PASSAGE —
=-=-=
How about long-term rental property loans?

We compare several buy-and-rehab lenders and several long-term landlord loans on LTV, interest rates, closing costs, income requirements and more.

5. Private Notes

A “note” is the legal document you sign when you borrow money. For example, when you took out your last mortgage, the promissory note was the most crucial document you signed.

You can lend money privately to other real estate investors, having them sign a private note. You set the loan terms, including the interest rate, any fees, loan terms, and any other factors. For example, I lent money via a private note to a married couple that invests in real estate in Northeast Ohio, and they pay me 10% interest-only payments each quarter.

Beware, however, that lending money to other investors primarily comes down to trust. Unless you file a lien against their property, you have little recourse if they default on you. Only lend money to experienced investors you know well and trust implicitly to pay you back.

Get it right, and you can earn high returns entirely passively.

 

6. Land Notes

There’s a lot to love about land investing.

Land offers low risk and high returns. It also doesn’t necessarily require much cash to invest—I’ve bought parcels of land for under $1,000. Best of all, you don’t have to hassle with contractors or tenants, which means low stress and far fewer complications. There are no repairs or renovations, no chasing tenants for rent collection, and no property damage by uncaring renters.

For all that, land investing requires you to approach it like a business. You can eventually automate that business to run in the background with only an hour or so needed each week from you, but it takes time and labor to get to that point. Many retirees (and employees, for that matter) don’t want to launch a side hustle.

If you want to learn to earn high returns with few headaches and low risk, check out the REtipster land investing course.

 

7. Real Estate Syndications

Syndications offer another way to invest in real estate for high potential returns. But unlike land investing or rental properties, syndications are largely passive investments.

They work like this: an experienced real estate investor finds a (hopefully) great deal that costs more than they can afford to buy on their own. So, they bring in outside investors to partner with them on the deal in exchange for a deal-finder fee or bonus.

The outside investors—you and me—become partial property owners and share in its cash flow and profits upon sale. However, we surrender most management decisions to the syndicator, who found and continues to oversee the deal.

We get to invest fractionally in a large real estate project, such as an apartment building, that we would never be able to buy individually. And an experienced real estate investor does all the work for us.

Of course, no investment is perfect. To begin with, most syndication deals only allow accredited investors to participate. The SEC makes the regulation too onerous to enable retail investors to partner on these deals. Similarly, syndications typically require a high minimum investment, often in the $50,000-$100,000 range.
=-=-=
From the real estate investing passage, quote the part that opens with the words containing "Syndications offer another" and closes with "oversee the deal.".

SUPPLIED INFORMATION —
=-=-=
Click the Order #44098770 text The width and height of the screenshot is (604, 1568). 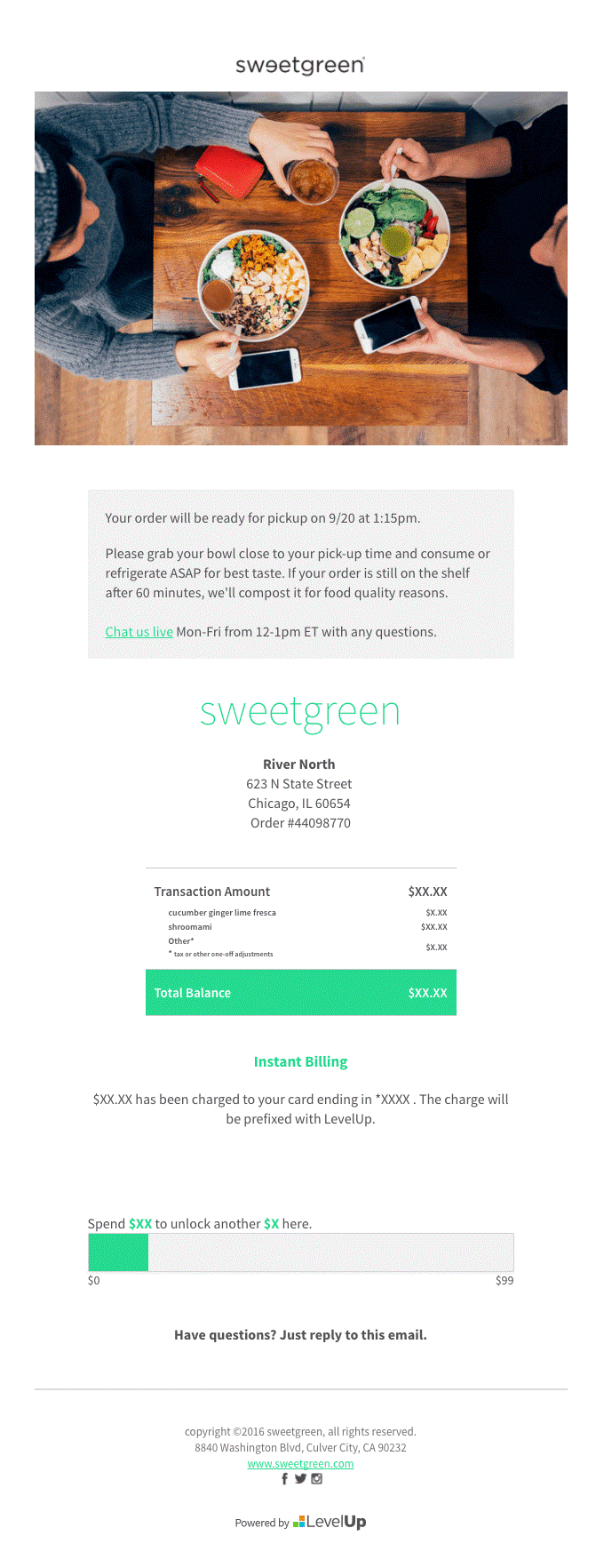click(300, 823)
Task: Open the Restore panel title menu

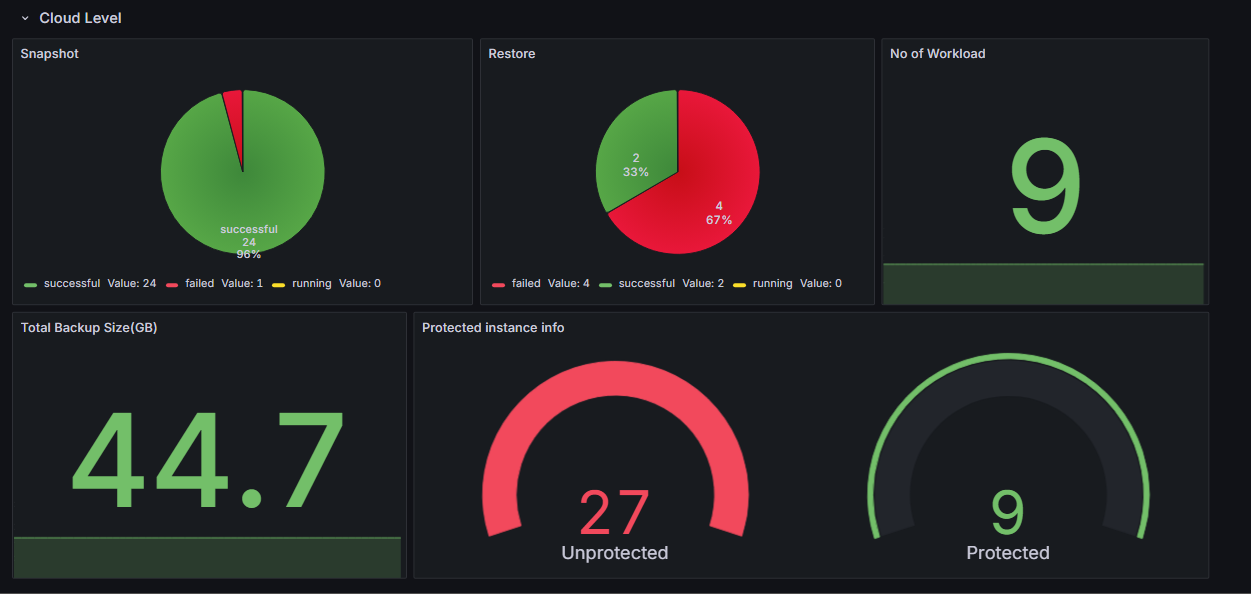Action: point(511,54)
=-=-=
WRITTEN ANSWER —
Syndications offer another way to invest in real estate for high potential returns. But unlike land investing or rental properties, syndications are largely passive investments.

They work like this: an experienced real estate investor finds a (hopefully) great deal that costs more than they can afford to buy on their own. So, they bring in outside investors to partner with them on the deal in exchange for a deal-finder fee or bonus.

The outside investors—you and me—become partial property owners and share in its cash flow and profits upon sale. However, we surrender most management decisions to the syndicator, who found and continues to oversee the deal.